I'm using an extremely basic plugin created as a debugging plugin that returns static values for every non-void function.
Any call on any virtual function in plugin in the vector causes a bad access exception. I've tried replacing the refptrs with regular pointers and also boost::shared_ptrs and I keep getting the same exception. I know that the plugin instance is valid as I can examine the instance in Xcode's debugger and even view the items in the plugin's refList.
I think it might be a threading problem because the plugins were created in the main thread while the callback is operating in a seperate thread. I think things are still running in the main thread judging by the backtrace when the program hits the error but I don't know Apple's implementation of RunApplicationEventLoop so I can't be sure.

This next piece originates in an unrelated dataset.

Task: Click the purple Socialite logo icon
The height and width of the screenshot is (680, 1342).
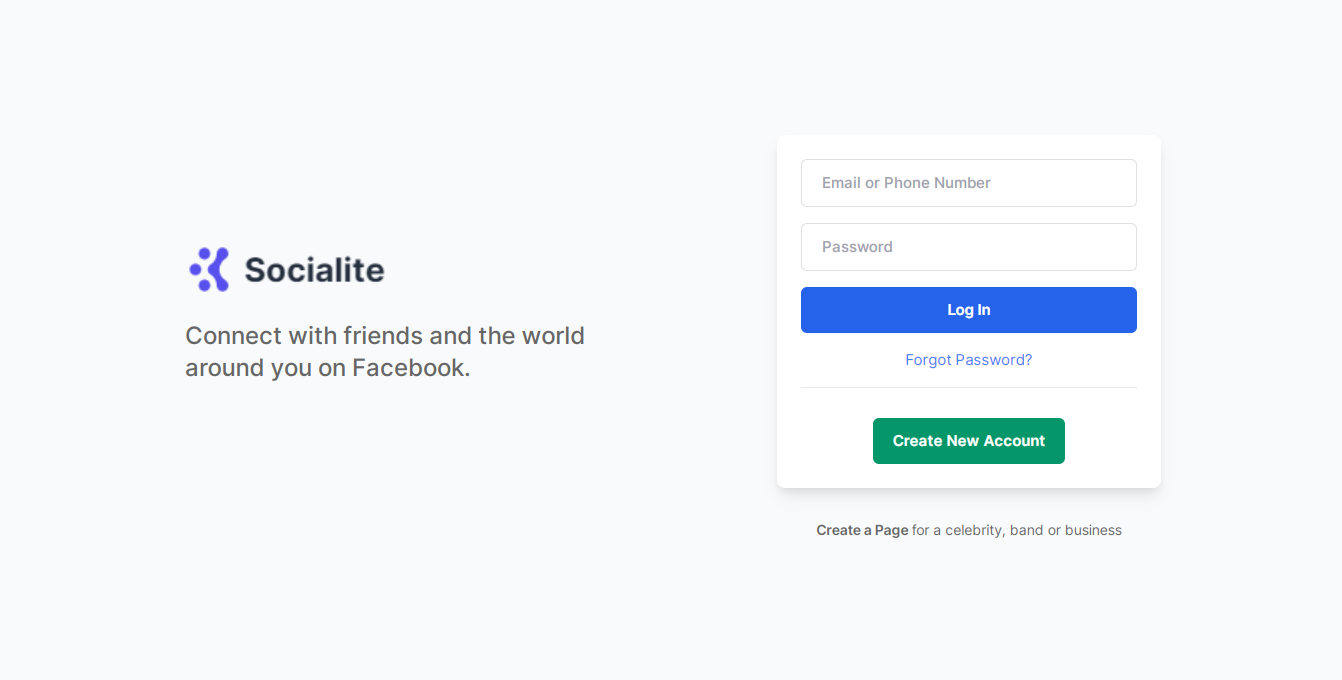Action: (209, 269)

Any ideas as to why this is happening?
class plugin
{
public:
virtual std::string getName();
protected:
std::vector<std::string> refList;
};
and the pluginLoader class:
template<typename T> class pluginLoader
{
public: pluginLoader(std::string path);
// initializes private mPath string with path to dylib
bool open();
// opens the dylib and looks up the createInstance function. Returns true if successful, false otherwise
T * create_instance();
// Returns a new instance of T, NULL if unsuccessful
};
class host
{
public:
addPlugin(int id, plugin * plug);
sendToPlugin(); // this is the problem method
static host * me;
private:
std::vector<plugin *> plugins; // or vector<shared_ptr<plugin> > or vector<refptr<plugin> >
};
apple event code from host.cpp;
host * host::me;
pascal OSErr HandleSpeechDoneAppleEvent(const AppleEvent *theAEevt, AppleEvent *reply, SRefCon refcon) {
// this is all boilerplate taken straight from an apple sample except for the host::me->ae_callback line
OSErr status = 0;
Result result = 0;
// get the result
if (!status) {
host::me->ae_callback(result);
}
return status;
}
void host::ae_callback(Result result) {
OSErr err;
// again, boilerplate apple code
// grab information from result
if (!err)
sendToPlugin();
}
void host::sendToPlugin() {
// calling *any* method in plugin results in failure regardless of what I do
}
EDIT: This is being run on OSX 10.5.8 and I'm using GCC 4.0 with Xcode. This is not designed to be a cross platform app.

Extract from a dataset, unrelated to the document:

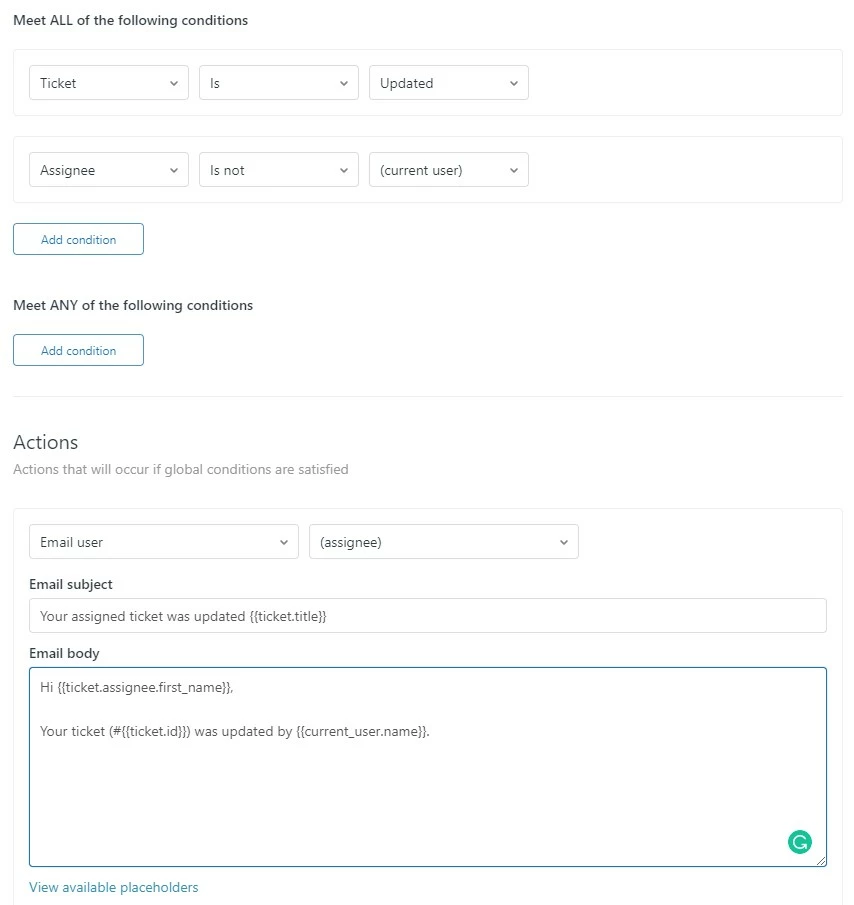
Task: Open the 'View available placeholders' link
Action: (114, 887)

EDIT: To be clear, the plugin works up until the Apple-supplied event loop calls my callback function. When the callback function calls back into host is when things stop working. This is the problem I'm having, everything else up to that point works.
Without seeing all of your code it isn't going to be easy to work out exactly what is going wrong. Some things to look at:
Make sure that the linker isn't throwing anything away. On gcc try the compile options -Wl -E -- we use this on Linux, but don't seem to have found a need for it on the Macs.
Make sure that you're not accidentally unloading the dynamic library before you've finished with it. RAII doesn't work for unloading dynamic libraries unless you also stop exceptions at the dynamic library border.
You may want to examine our plug in library which works on Linux, Macs and Windows. The dynamic loading code (along with a load of other library stuff) is available at http://svn.felspar.com/public/fost-base/trunk/
We don't use the dlsym mechanism -- it's kind of hard to use properly (and portably). Instead we create a library of plugins by name and put what are basically factories in there. You can examine how this works by looking at the way that .so's with test suites can be dynamically loaded. An example loader is at http://svn.felspar.com/public/fost-base/trunk/fost-base/Cpp/fost-ftest/ftest.cpp and the test suite registration is in http://svn.felspar.com/public/fost-base/trunk/fost-base/Cpp/fost-test/testsuite.cpp The threadsafe_store holds the factories by name and the suite constructor registers the factory.
I completely missed the fact that I was calling dlclose in my plugin_loader's dtor and for some reason the plugins were getting destructed between the RunApplicatoinEventLoop call and the call to sendToPlugin. I removed dlclose and things work now.